Леонид Каннегисер, студент-политехник, в недавнем прошлом юнкер Михайловского артиллерийского училища, был в то время товарищем (т. е. заместителем) председателя Союза юнкеров-социалистов. Эсером он не был, но входил в близкую социалистам-революционерам партию народных социалистов. Лидером этой партии был Николай Васильевич Чайковский, известный народник. Во время гражданской войны Чайковский возглавил антибольшевистское правительство на Севере[63].
Писатель Марк Алданов, близко знавший Каннегисера, вспоминал:
«Леонид Каннегисер не принимал никакого участия в политике до весны 1918 года. Февральская революция его захватила, кого же она не захватывала так недели на две или три?
Он был председателем “союза юнкеров-социалистов”. Не поручусь – как это ни странно, – что он не увлекался и идеями революции Октябрьской. Ленин произвел на него 25 октября сильнейшее впечатление…
События 1918 года, Брест-Литовский мир, скоро переменили мысли Каннегисера… В апреле (или в мае) 1918 года он уже ненавидел большевиков и принимал какое-то участие в конспиративной работе по их свержению. Гибель друга (Перельцвейга) сделала его террористом»[64].

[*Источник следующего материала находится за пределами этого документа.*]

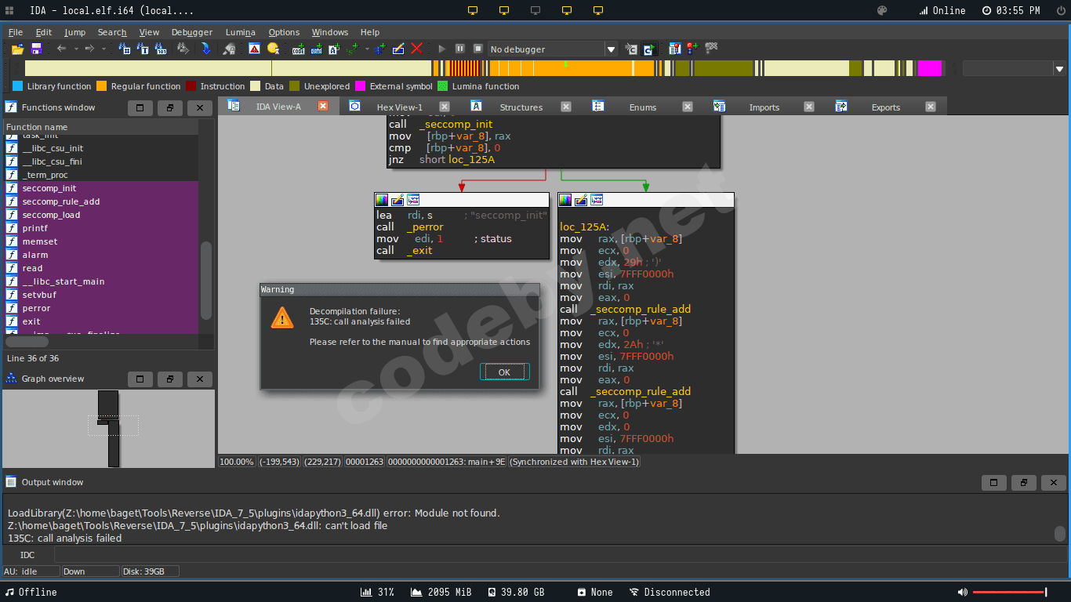Click the node color palette icon in left graph block
Viewport: 1071px width, 602px height.
tap(382, 200)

Алданов явно ошибается дважды – политикой Каннегисер увлекся не на две-три недели, а председателем «Союза юнкеров-социалистов» был Перельцвейг, расстрелянный Урицким. Но сведения относительно перелома настроений молодого социалиста в мае 1918 года безусловно точны и важны для нас. Это был момент рокового и окончательного размежевания большевиков и всех остальных революционных партий.
Нужно ясно сознавать, что в ситуации Урицкий – Каннегисер столкнулись не революция и контрреволюция, но разные представления о революции. Началась смертельная борьба между различными течениями русского освободительного движения, в тот момент более жестокая, чем вражда красных и белых, революционеров и сторонников рухнувшего режима.
После октябрьского переворота газета народных социалистов «Народное слово» выходила под лозунгом «Долой большевиков. Спасите родину и революцию»[65]. Этот смертельный раскол социалистического движения в России, мало осознаваемый теперь, был для интеллигенции чрезвычайно болезненной стороной общей трагедии.